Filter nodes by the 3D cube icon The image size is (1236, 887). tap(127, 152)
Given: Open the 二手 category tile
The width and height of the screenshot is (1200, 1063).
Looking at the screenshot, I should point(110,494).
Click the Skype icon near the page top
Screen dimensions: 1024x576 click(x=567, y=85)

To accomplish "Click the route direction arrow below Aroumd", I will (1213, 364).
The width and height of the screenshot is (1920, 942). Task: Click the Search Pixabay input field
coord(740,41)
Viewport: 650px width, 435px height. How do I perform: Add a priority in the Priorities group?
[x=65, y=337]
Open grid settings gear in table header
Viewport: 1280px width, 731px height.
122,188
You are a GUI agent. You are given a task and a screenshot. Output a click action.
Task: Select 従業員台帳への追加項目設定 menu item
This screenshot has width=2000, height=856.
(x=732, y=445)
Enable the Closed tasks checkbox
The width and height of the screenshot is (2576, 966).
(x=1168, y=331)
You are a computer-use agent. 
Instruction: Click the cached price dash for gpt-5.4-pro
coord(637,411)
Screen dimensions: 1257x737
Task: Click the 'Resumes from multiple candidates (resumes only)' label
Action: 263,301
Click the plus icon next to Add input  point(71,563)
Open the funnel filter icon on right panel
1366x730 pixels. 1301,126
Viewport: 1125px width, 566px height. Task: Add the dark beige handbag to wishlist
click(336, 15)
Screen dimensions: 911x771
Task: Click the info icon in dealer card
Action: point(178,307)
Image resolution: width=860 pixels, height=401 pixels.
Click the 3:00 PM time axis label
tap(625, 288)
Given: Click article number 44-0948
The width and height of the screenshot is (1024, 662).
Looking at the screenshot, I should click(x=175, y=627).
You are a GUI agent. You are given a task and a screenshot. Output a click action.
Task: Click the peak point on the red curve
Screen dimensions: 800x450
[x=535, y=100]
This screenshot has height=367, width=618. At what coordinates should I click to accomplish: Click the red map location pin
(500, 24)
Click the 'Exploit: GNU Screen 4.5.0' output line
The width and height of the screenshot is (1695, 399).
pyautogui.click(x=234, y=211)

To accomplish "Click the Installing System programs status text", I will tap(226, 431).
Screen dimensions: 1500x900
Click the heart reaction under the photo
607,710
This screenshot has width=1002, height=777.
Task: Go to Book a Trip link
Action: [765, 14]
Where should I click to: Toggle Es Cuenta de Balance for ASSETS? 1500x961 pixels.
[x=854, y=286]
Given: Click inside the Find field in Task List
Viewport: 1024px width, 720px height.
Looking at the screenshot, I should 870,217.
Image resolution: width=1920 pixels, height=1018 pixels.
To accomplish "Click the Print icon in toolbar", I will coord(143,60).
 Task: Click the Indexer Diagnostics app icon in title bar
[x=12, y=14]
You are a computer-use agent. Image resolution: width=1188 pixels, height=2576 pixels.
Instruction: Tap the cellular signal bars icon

● ● ● ● ●

# [Work order]
Write out each entry again, character for character.

# [Your response]
Filter nodes by the 3D cube icon The image size is (1236, 887). tap(127, 152)
Given: Open the 二手 category tile
The width and height of the screenshot is (1200, 1063).
Looking at the screenshot, I should point(110,494).
Click the Skype icon near the page top
Screen dimensions: 1024x576 click(x=567, y=85)

To accomplish "Click the route direction arrow below Aroumd", I will (1213, 364).
The width and height of the screenshot is (1920, 942). Task: Click the Search Pixabay input field
coord(740,41)
Viewport: 650px width, 435px height. How do I perform: Add a priority in the Priorities group?
[x=65, y=337]
Open grid settings gear in table header
Viewport: 1280px width, 731px height.
122,188
You are a GUI agent. You are given a task and a screenshot. Output a click action.
Task: Select 従業員台帳への追加項目設定 menu item
This screenshot has width=2000, height=856.
(x=732, y=445)
Enable the Closed tasks checkbox
The width and height of the screenshot is (2576, 966).
(x=1168, y=331)
You are a computer-use agent. 
Instruction: Click the cached price dash for gpt-5.4-pro
coord(637,411)
Screen dimensions: 1257x737
Task: Click the 'Resumes from multiple candidates (resumes only)' label
Action: 263,301
Click the plus icon next to Add input  point(71,563)
Open the funnel filter icon on right panel
1366x730 pixels. 1301,126
Viewport: 1125px width, 566px height. Task: Add the dark beige handbag to wishlist
click(336, 15)
Screen dimensions: 911x771
Task: Click the info icon in dealer card
Action: point(178,307)
Image resolution: width=860 pixels, height=401 pixels.
Click the 3:00 PM time axis label
tap(625, 288)
Given: Click article number 44-0948
The width and height of the screenshot is (1024, 662).
Looking at the screenshot, I should click(x=175, y=627).
You are a GUI agent. You are given a task and a screenshot. Output a click action.
Task: Click the peak point on the red curve
Screen dimensions: 800x450
[x=535, y=100]
This screenshot has height=367, width=618. At what coordinates should I click to accomplish: Click the red map location pin
(500, 24)
Click the 'Exploit: GNU Screen 4.5.0' output line
The width and height of the screenshot is (1695, 399).
pyautogui.click(x=234, y=211)

To accomplish "Click the Installing System programs status text", I will tap(226, 431).
Screen dimensions: 1500x900
Click the heart reaction under the photo
607,710
This screenshot has width=1002, height=777.
Task: Go to Book a Trip link
Action: [765, 14]
Where should I click to: Toggle Es Cuenta de Balance for ASSETS? 1500x961 pixels.
[x=854, y=286]
Given: Click inside the Find field in Task List
Viewport: 1024px width, 720px height.
Looking at the screenshot, I should 870,217.
Image resolution: width=1920 pixels, height=1018 pixels.
To accomplish "Click the Print icon in toolbar", I will coord(143,60).
 Task: Click the Indexer Diagnostics app icon in title bar
[x=12, y=14]
You are a computer-use agent. Image resolution: width=1188 pixels, height=2576 pixels.
Instruction: Tap the cellular signal bars icon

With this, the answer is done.